Copy each line of the records that holds the string "pixels".

*** Material to process ***

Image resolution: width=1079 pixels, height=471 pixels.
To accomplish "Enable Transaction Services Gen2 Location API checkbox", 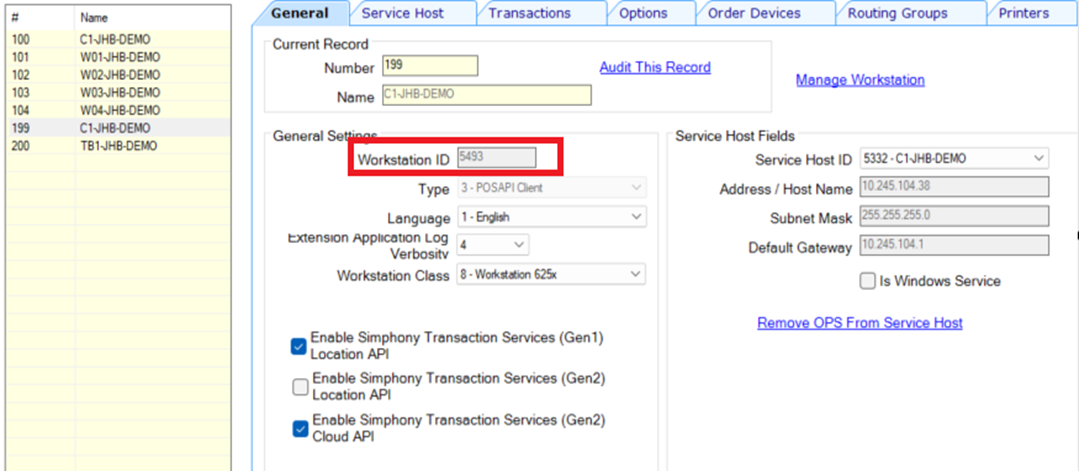I will (300, 387).
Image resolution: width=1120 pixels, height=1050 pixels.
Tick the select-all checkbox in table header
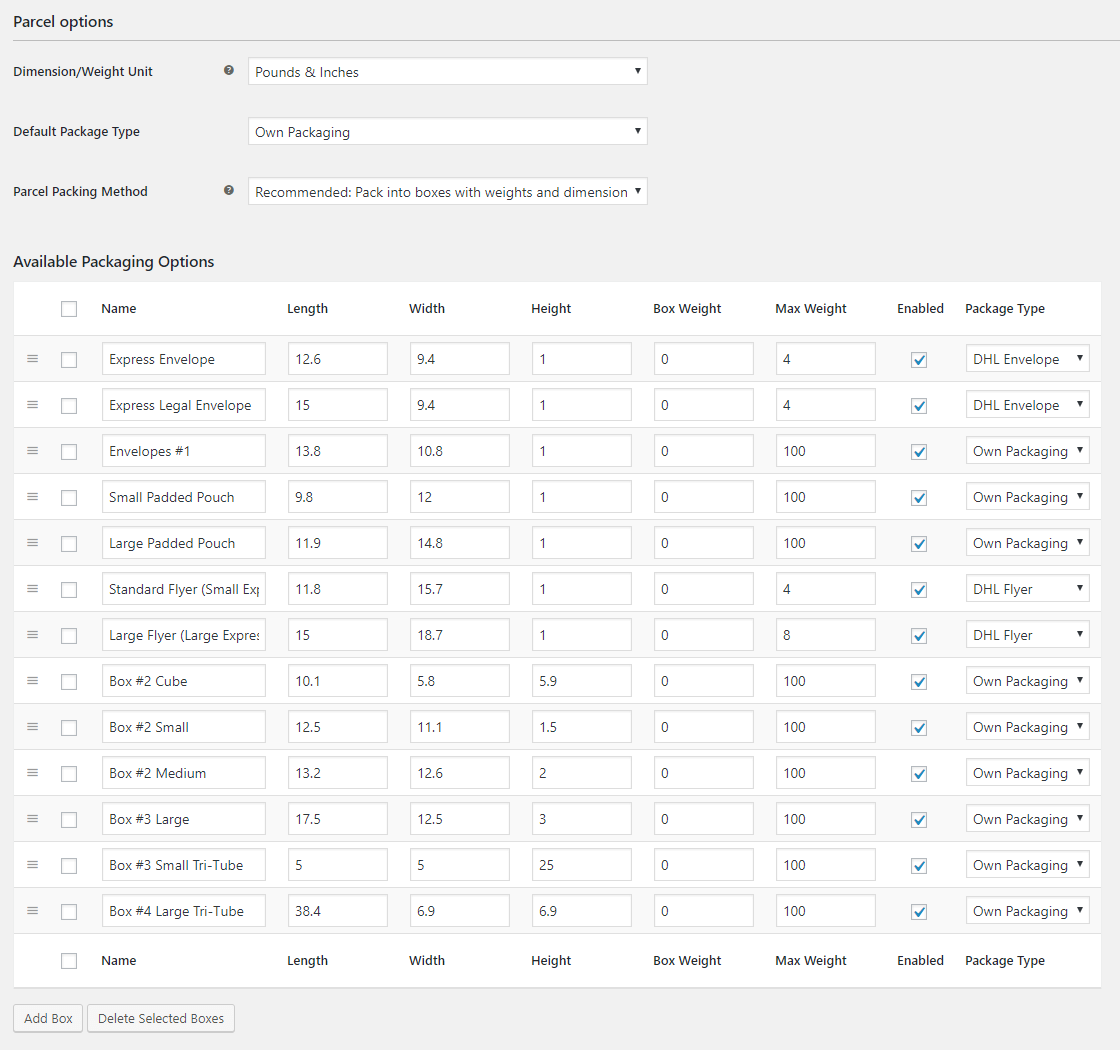pos(69,309)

*** End of Material to process ***

**Result of this exercise:**
Image resolution: width=1079 pixels, height=471 pixels.
Image resolution: width=1120 pixels, height=1050 pixels.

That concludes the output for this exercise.